This is a guest post from Raime Merriman, Director of Product at Smarsh, originally seen on the Smarsh blog on April 10, 2015.
The business world has gone digital. With all that electronic information floating around there’s an urgent need to figure out what’s out there (including emails, social media posts, instant messages, and text messages). Why is this important? Just ask your general counsel or chief compliance officer. Whether for litigation, regulatory audits or other internal investigations, companies have a vital need to find relevant, accurate information quickly.
The key to a successful e-discovery process is having good information governance strategy, policies, and practices in place. This means your firm has spent time figuring out where content should go, what should be preserved, and how it should be retained. This is the difference between being proactive and reactive—which could save your firm a bundle of money when the time comes for e-discovery.
Implementing archiving as part of a smart information governance program can make your e-discovery faster, easier (and a lot less expensive). Here’s how:
- Reduce processing and review costs. The e-discovery process is expensive. However, when digital records are captured in an intelligent archive, they are not only safely stored, but the information has been indexed and is immediately available in a search-ready format. This means when it comes time for discovery, your firm can locate the specific information it needs and produce it quickly—in a fraction of the time it would have taken if the info was simply sitting on a back-up tape and needed to be sorted through manually. Less time to find and cull data = big cost savings.

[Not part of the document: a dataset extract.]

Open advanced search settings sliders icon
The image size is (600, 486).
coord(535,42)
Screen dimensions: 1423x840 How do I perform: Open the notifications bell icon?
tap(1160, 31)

- Painless audits. Ok, no one can make an audit entirely painless, but archiving can go a long way in helping. Not only is it going to allow you to quickly locate and produce the data you need, but a good solution will also provide a full audit trail and show that you’ve maintained the chain of custody. If needed, your firm can also demonstrate to a regulator what policies were used for records retention, when the policies were applied, who created the policies, and so on.

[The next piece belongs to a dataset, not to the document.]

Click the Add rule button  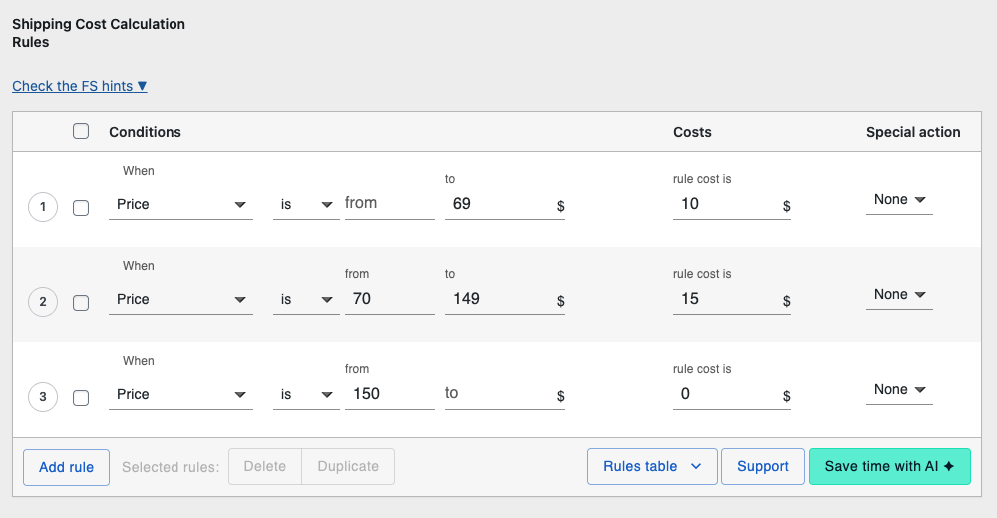click(66, 467)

- Defensible deletion. Keeping data forever isn’t cost-effective, for storage or e-discovery purposes. It’s also not practical from a legal perspective. Good retention policies that are set up within an archiving solution can help enforce the defensible disposal of records, once legal and/or regulatory requirements have been fulfilled. This process must also be auditable to show compliance with laws and regulations, to protect a company from future litigation.
- Prevent spoiled data. The negligent or intentional mishandling of evidence relevant to a legal case is called spoilage. You don’t want this. A comprehensive archiving solution allows your firm to quickly and easily place legal holds and enforce policies that prevent the alteration or deletion of relevant data.
- Align compliance and legal. A company’s information governance and archiving practices must cater to the requirements of compliance and legal teams, which have unique records retention obligations. A comprehensive archiving solution that stores all digital communications in one unified platform can help different teams manage specific records retention requirements, and be more prepared in the event of an audit, an investigation, or litigation.
By including a comprehensive archiving solution as part of your information governance program, your firm can more efficiently manage the entire start-to-finish flow of how information is governed, collected, reviewed and produced. Whether a company is supporting its position in a regulatory exam, audit or legal matter, information governance and e-discovery need to be linked closely for the best outcome.